In the records below, the lines between the one holding "This screenshot has" and the one holding "Screen dimensions: 719x402", inclusive, are to be transcribed exactly; no pictures are to be included.
####################
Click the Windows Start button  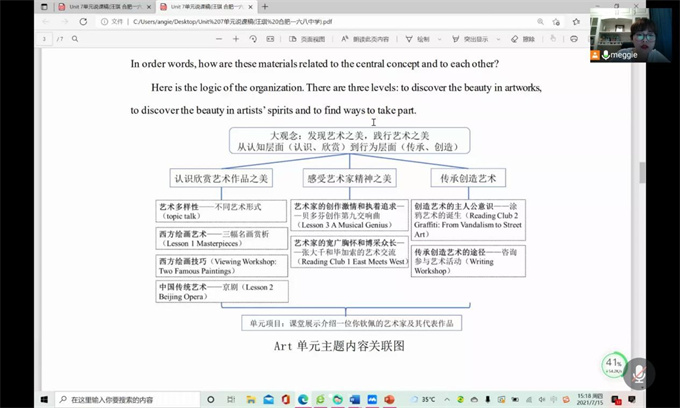pyautogui.click(x=43, y=399)
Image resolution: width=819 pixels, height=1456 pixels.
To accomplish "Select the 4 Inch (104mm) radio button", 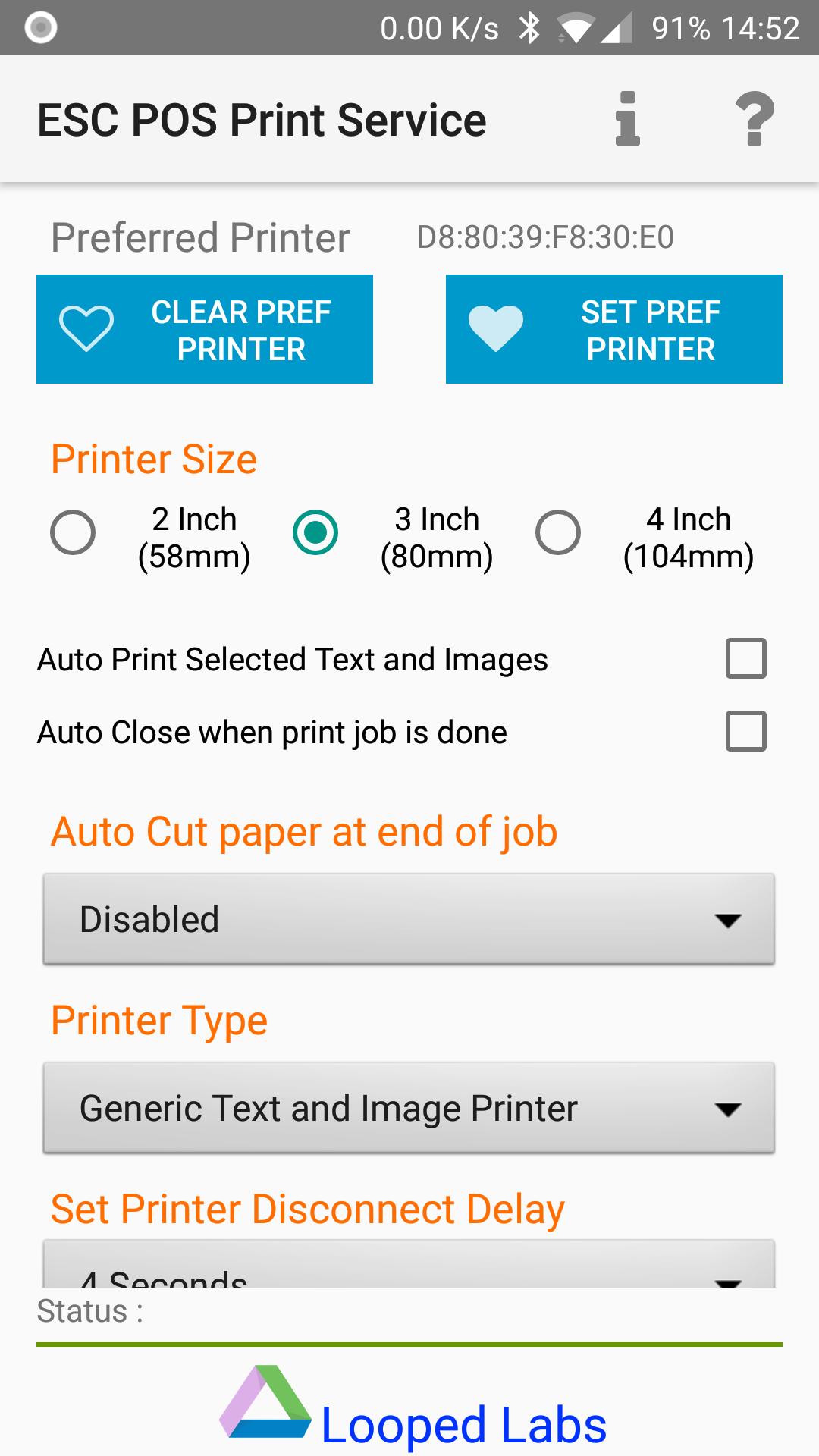I will tap(558, 532).
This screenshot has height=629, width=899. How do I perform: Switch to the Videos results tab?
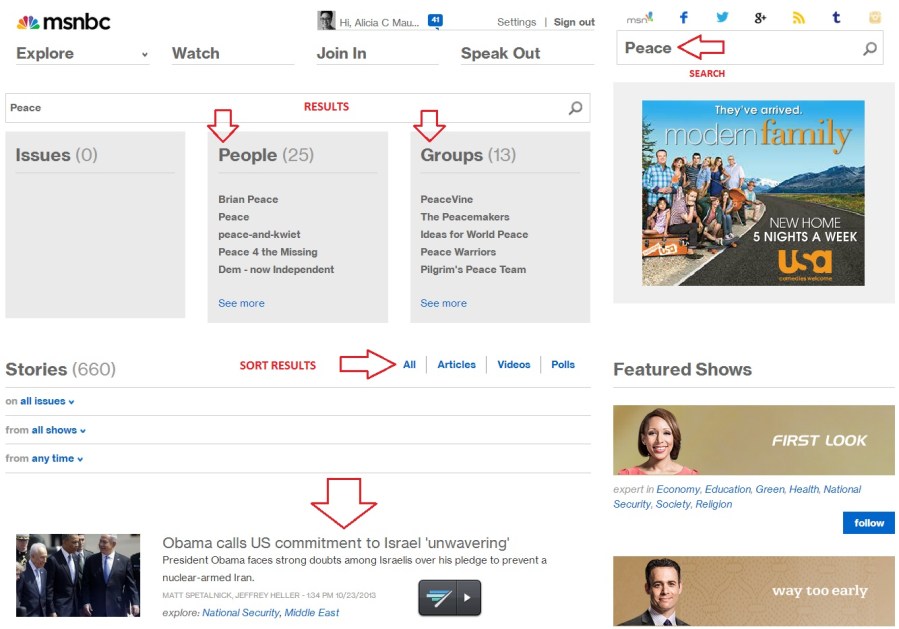point(514,365)
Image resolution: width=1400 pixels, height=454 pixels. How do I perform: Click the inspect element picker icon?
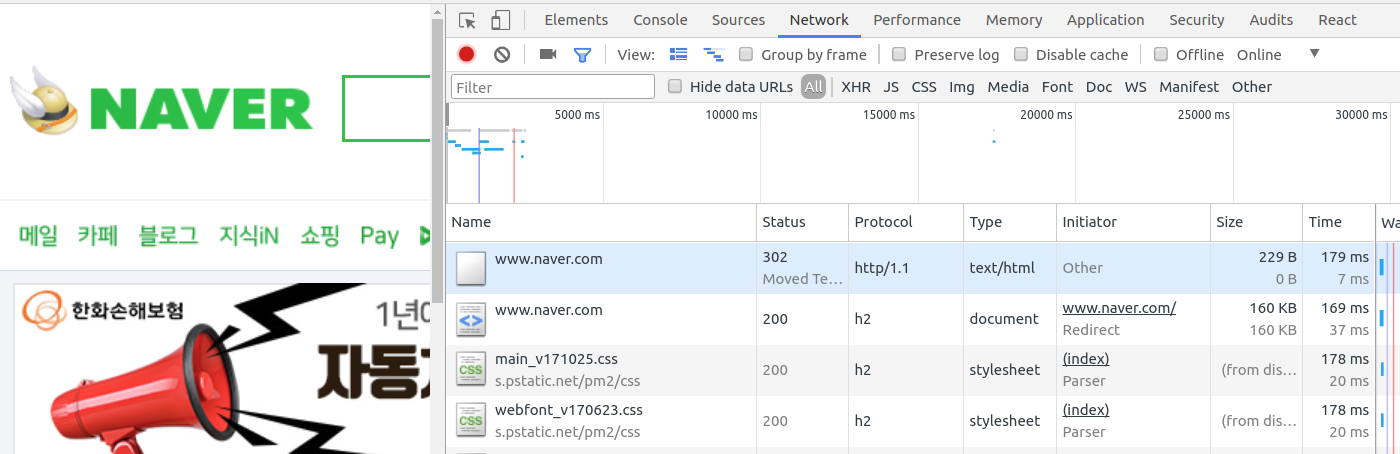coord(467,20)
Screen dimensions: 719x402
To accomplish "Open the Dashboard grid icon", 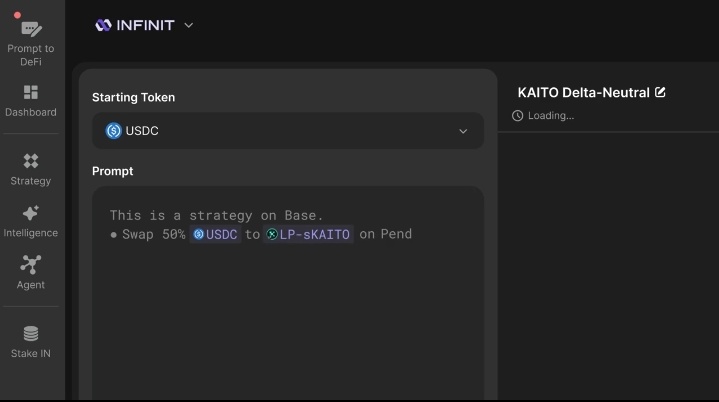I will click(31, 92).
####################
* **Exercise answer**:
This screenshot has height=629, width=899. How do I perform: Switch to the Videos results tab?
point(514,365)
Image resolution: width=1400 pixels, height=454 pixels. How do I perform: Click the inspect element picker icon?
coord(467,20)
Screen dimensions: 719x402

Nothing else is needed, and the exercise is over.